*WORK ITEM*. Would you repeat the entries beneath, with nothing changed?

[Records from a dataset]
• • • • • • •

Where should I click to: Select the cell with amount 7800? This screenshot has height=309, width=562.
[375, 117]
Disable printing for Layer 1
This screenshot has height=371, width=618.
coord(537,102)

• • • • • • •

*WRITTEN SOLUTION*.
Where should I click to: Select the cell with amount 7800? This screenshot has height=309, width=562.
[375, 117]
Disable printing for Layer 1
This screenshot has height=371, width=618.
coord(537,102)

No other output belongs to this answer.